Architect and Architecture noted that Robert Maynicke of Maynicke & Franke would design the structure. The identical two facades gave his Renaissance Revival-style structure perfect symmetry. Stores lined the rusticated, two-story base. The six-story mid-section, sandwiched between intermediate cornices, was essentially unadorned. In stark contrast, Maynicke lavished the top section with double-height, elliptical arches that engulfed stacked trios of windows and gave Renaissance pediments to those in the center. A dentiled and bracketed cornice crowned the design.
Construction of the building progressed with lightning speed. Only three months after Architect and Architecture revealed Corn's plans, Blum & Koch announced in the August 1902 issue of The American Hatter, "Do not fail to note the coming change of address which will give our hats a Fifth Avenue label. By the middle of December we hope to welcome customers to our new and more spacious quarters at 84-90 Fifth Avenue."
Blum & Koch was not the only firm who had already signed leases. Ed. Pinaud would be the building's major tenant and had negotiated space with Corn even before the plans were completed. Founded in France by Édouard Pinaud in 1830, the fragrance and cosmetics company was a favorite among the carriage trade (Ed. Pinaurd had supplied Queen Victoria with her toiletries). On March 6, 1903, The Brooklyn Daily Eagle reported on the "New Ed. Pinaud Building," saying in part,
Ed. Pinaud perfumery has erected a skyscraper that contains all the latest devices in construction and equipment. To celebrate the opening yesterday Victor Klotz, the proprietor, tendered a reception during the afternoon to his friends and customers.
Victor Klotz had traveled from Paris to attend the ceremony. The Brooklyn Daily Eagle noted, "The offices, all newly fitted up and finely decorated, were adorned with French and American colors and floral pieces. A collation was served, during which corks popped merrily."
This advertisement gives the firm's address as simply "Ed. Pinaud Building." The Argosy, October 1904 (copyright expired)
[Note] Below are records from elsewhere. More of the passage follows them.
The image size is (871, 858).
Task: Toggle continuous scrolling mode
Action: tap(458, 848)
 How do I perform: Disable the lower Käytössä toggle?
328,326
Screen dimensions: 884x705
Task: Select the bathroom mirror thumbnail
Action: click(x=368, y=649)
Other early tenants included apparel makers like Fein Brothers & Sturmann, a cloak manufacturer that leased 10,000 square feet of space in July 1904; clothing maker S. N. Wood & Co.; and J. C. Stratton & Co., makers of women's cloaks and suits.
The sale price of the advertised suit would translate to about $350 in 2025. The Evening World, April 17, 1908 (copyright expired)
As the Pinaud Building rose, so did the 12-story Parker Building at Fourth Avenue (later Park Avenue South) and 19th Street. On January 10, 1908 a fire broke out on its sixth floor. Firefighters were faced with a modern problem--fighting fires in high-rise buildings. Their efforts were fruitless and the Parker Building was gutted.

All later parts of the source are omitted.